La sinistra cattolica italiana può contare su due grandi “foyer”, peraltro ciascuno con proprie caratteristiche: Brescia e Firenze. Matteo Renzi, laureatosi in giurisprudenza nella sua città natale con una tesi dal titolo “Amministrazione e cultura politica: Giorgio La Pira, Sindaco del Comune di Firenze 1951-1956”, è appunto un frutto del suo ramo fiorentino, forse della componente più laica, erede di Nicola Pistelli e della sua rivista Politica, che non di quella che guardava a padre Ernesto Balducci, alla sua rivista Testimonianze o tuttora al catalogo della Libreria Editrice Fiorentina. Sceso in campo con l’esplicita intenzione di “rottamare” la vecchia dirigenza del PD, Renzi ha raccolto la sua proposta politica in manifesto detto dei “Cento Punti” che è facilmente rintracciabile sul web. Si tratta di un documento utile per comprendere virtù e limiti del personaggio. Le proposte sono spesso buone anche se per lo più estemporanee, ma non vanno quasi mai alla radice dei problemi; quindi non si capisce come possano divenire efficaci. Si tratta poi di proposte spesso considerate “non di sinistra” da molti osservatori e anche da esponenti del suo stesso partito.
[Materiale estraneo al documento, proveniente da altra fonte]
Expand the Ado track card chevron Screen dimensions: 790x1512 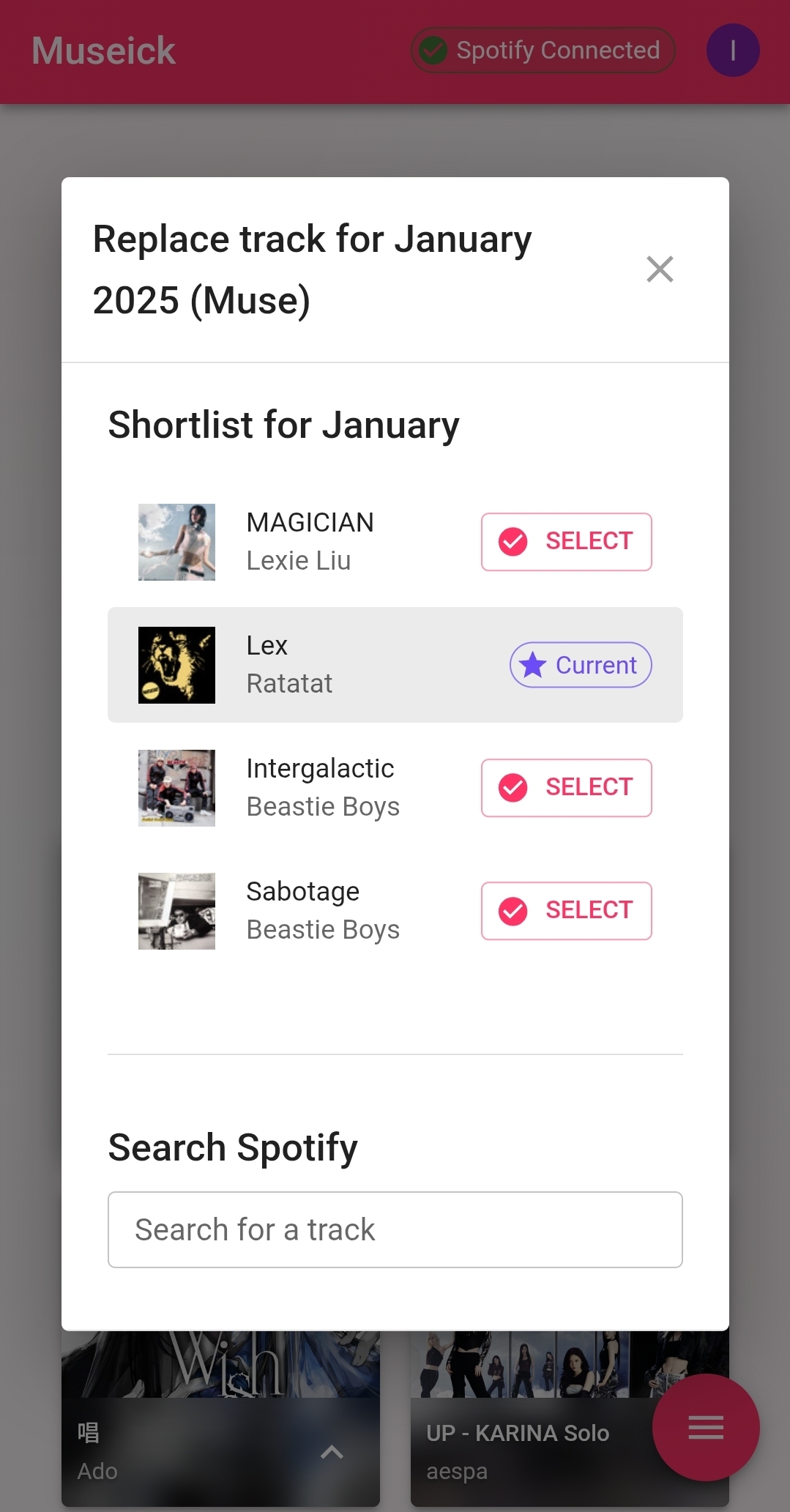[332, 1451]
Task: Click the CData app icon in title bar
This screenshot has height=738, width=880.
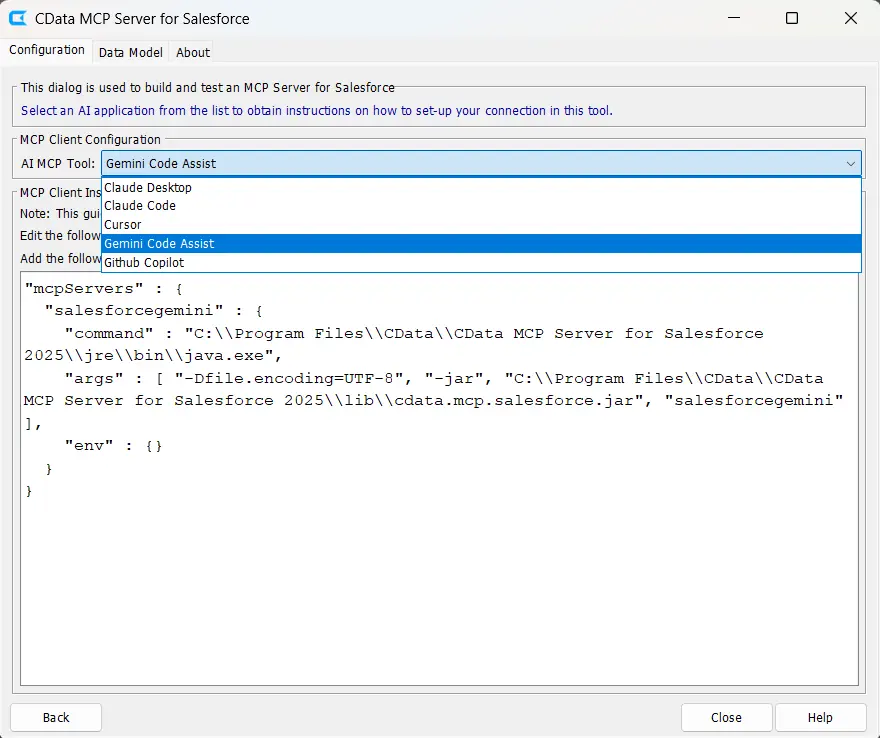Action: point(18,18)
Renzi è senza dubbio un personaggio che ama sorprendere. Nel dicembre 2010 non esitò a recarsi in visita da Berlusconi nella sua residenza privata di Arcore presso Monza per discutere con lui di alcuni temi legati all’amministrazione di Firenze. La notizia, diffusa ad incontro ormai avvenuto, provocò reazioni contrastanti e alcune polemiche anche tra i suoi sostenitori. Molto interessato alle questioni ambientali, Renzi ha votato contro il nucleare ai referendum del 2011. In campo economico ha affermato di condividere la linea di Marchionne alla Fiat scontrandosi per questo anche con i sindacati. In campo etico si è espresso a favore delle cosiddette unioni civili affermando che un politico non deve considerare il matrimonio “come un sacramento”. È questo il dinamico ma controverso personaggio che sta ora proponendosi come successore di Pierluigi Bersani alla guida del Partito Democratico.